1991 murder in London, England

Ruth Penelope "Penny" Bell (28 February 1948 – 6 June 1991) was an English businesswoman who was murdered on 6 June 1991 in the car park of Gurnell Leisure Centre, Greenford, London. She was stabbed over fifty times as she sat behind the wheel of her car. Her murder remains unsolved.

==Background==
Penny Bell lived with her husband, Alistair Bell, in Baker's Wood, near Denham, Buckinghamshire where they moved in October 1987. Penny was a partner in Coverstaff Ltd, a successful employment agency based in Kilburn.

Bell was the mother to two children, Matthew (born c.1978) and Lauren (born 1982).

The family home was undergoing extensive renovations from November 1990, valued at £100,000. Penny had withdrawn £8,500 from her and her husband's joint bank account on 3 June 1991, three days before her death. She had never previously withdrawn such a large sum of cash and it remains unaccounted for. At the police press conference on 8 June 1991, Alistair Bell described Penny as having something on her mind the night before her death, that she fell asleep while watching the television news at 9 pm and went to bed early.

==Murder==
On the morning of 6 June 1991, Alistair Bell left the house as usual at 8:30 BST. He described his wife's demeanour as "bright and chirpy". He noted that Penny did not wave him off as he left with their son in his car, as was her usual custom, but believed that this was due to the disruption caused by their kitchen renovation.

Bell left her home in her arctic blue Jaguar XJS at around 9:40 BST, which was her usual leaving time. She informed the builders, who were renovating the kitchen, that she was running late for an appointment. No record of this appointment was later found in her diary or other papers, and it has never been conclusively established whom she was meeting. It has been suggested that she could have been collecting someone from the railway station, as a train arrived at the station at 9:50. An electrician, who was the last known person to speak to Bell, described her demeanour as "normal and casual".
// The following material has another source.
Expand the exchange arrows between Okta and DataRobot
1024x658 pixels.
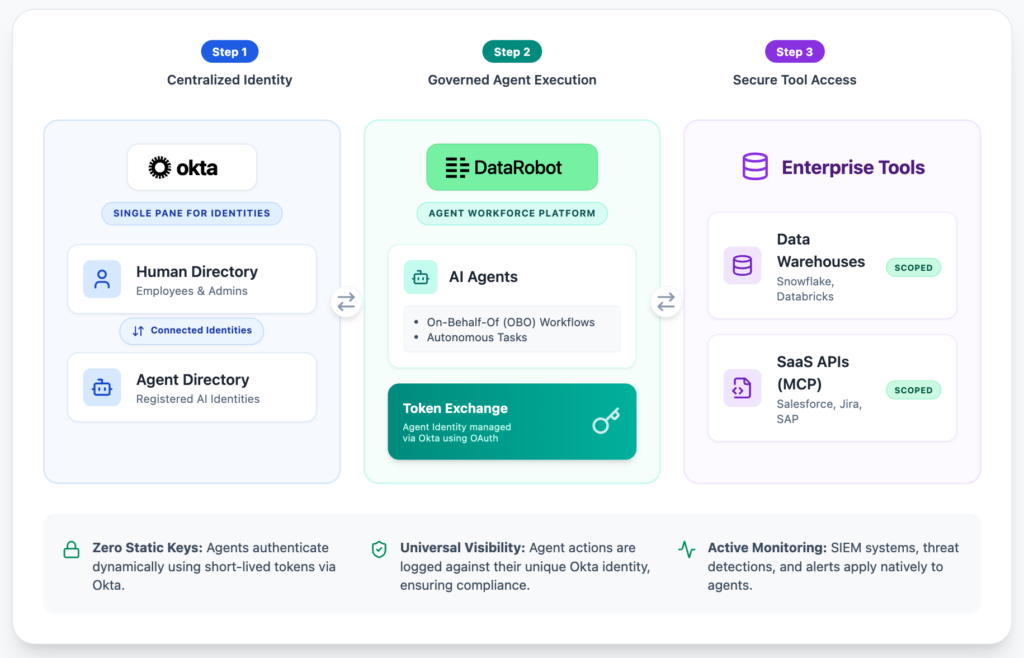[346, 300]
A witness saw a man waiting by a brown or bronze coloured car get into a blue Jaguar XJS about 9:50 am on the Fulmer Common Road opposite the Bridgettine Convent and Guest House adjacent to Black Park. The witness, who was walking her dog, was sure the driver of the Jaguar was Bell. The man getting in was described as white, about 5' 10" tall and aged about 48.
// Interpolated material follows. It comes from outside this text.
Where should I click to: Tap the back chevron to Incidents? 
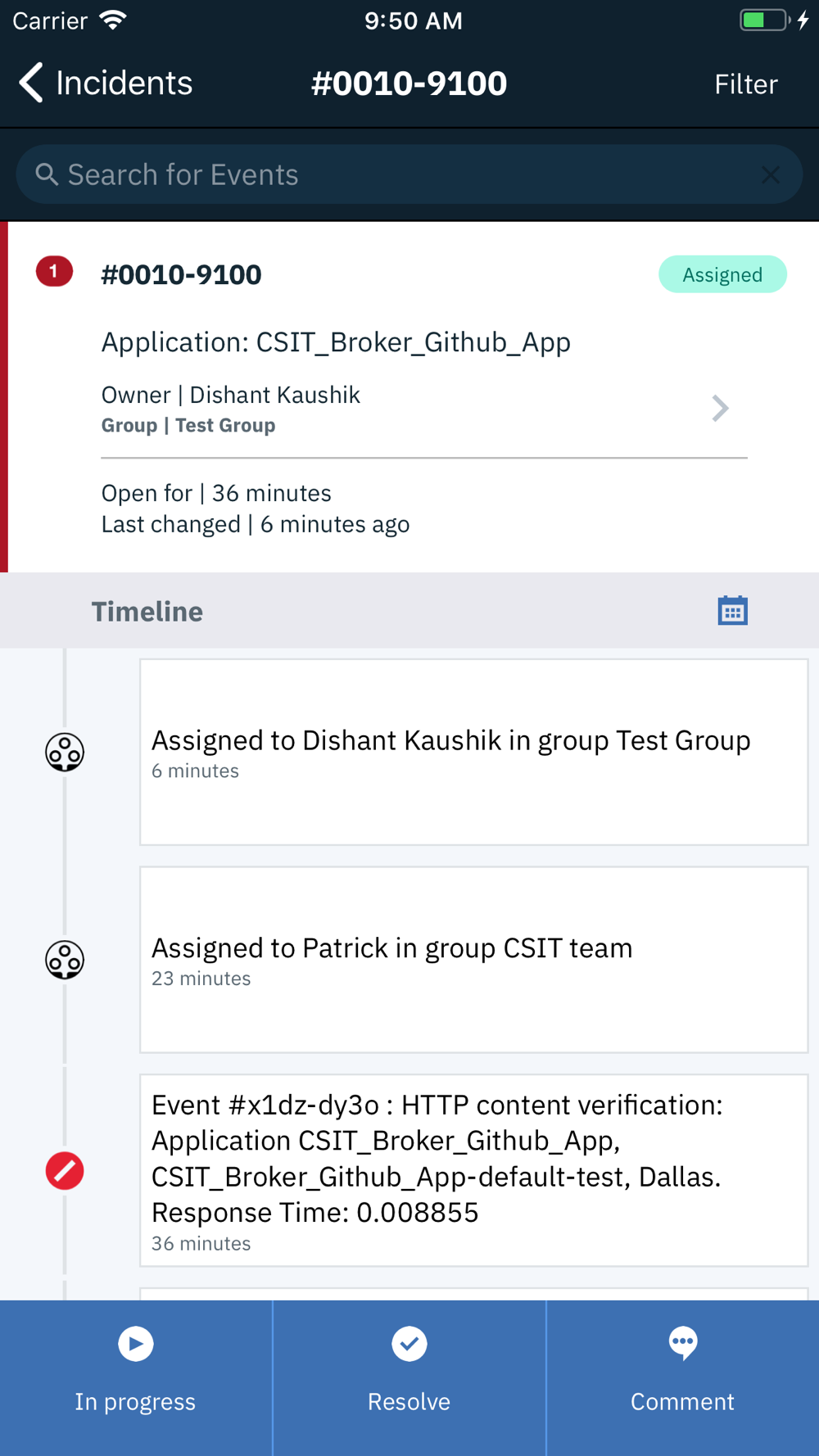[x=31, y=83]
Another witness next recalled a blue Jaguar XJS driving along Greenford Road at about 10:20 BST at 10–15 mph with its hazard lights flashing. A third witness came forward six months after the murder and claimed he saw Bell driving into the car park with a passenger, and mouthing an appeal for help, which he ignored.
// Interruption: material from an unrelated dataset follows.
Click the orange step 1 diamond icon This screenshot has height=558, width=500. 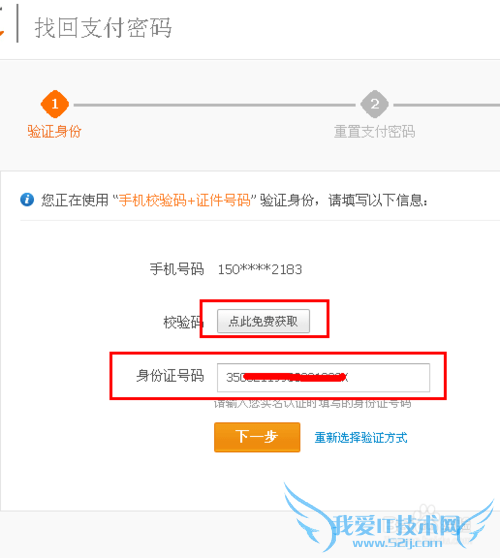[55, 104]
It is believed that Bell was murdered around 10:30 BST. She was seen motionless in the driver's seat of her car in the Gurnell Leisure Centre car park at 11:00 BST, but the passers-by who witnessed her body assumed she was sleeping. It wasn't until 12:15 BST when the police were alerted and her body was discovered. She had been stabbed more than fifty times in the chest and arms with a three to four-inch blade, in what police were to describe as a "frenzied" attack. A forensic investigation determined that the killer had stabbed her from the passenger seat before exiting the car and frantically stabbing her from the driver's side.

==Investigation==
At the time, the Gurnell leisure centre had been busy, and the 153-space car park almost full. Poor visibility and audibility aided the killer; the car was parked in front of a high hedge perimeter, which blocked the view from the front. Wallpaper samples for the proposed decoration of Penny and Alistair's bedroom were found laid out in the centre console of the car. They had been posted by Laura Ashley to the Bells' home on 24 April and had not been shown by Penny to anyone until the morning of the murder six weeks later.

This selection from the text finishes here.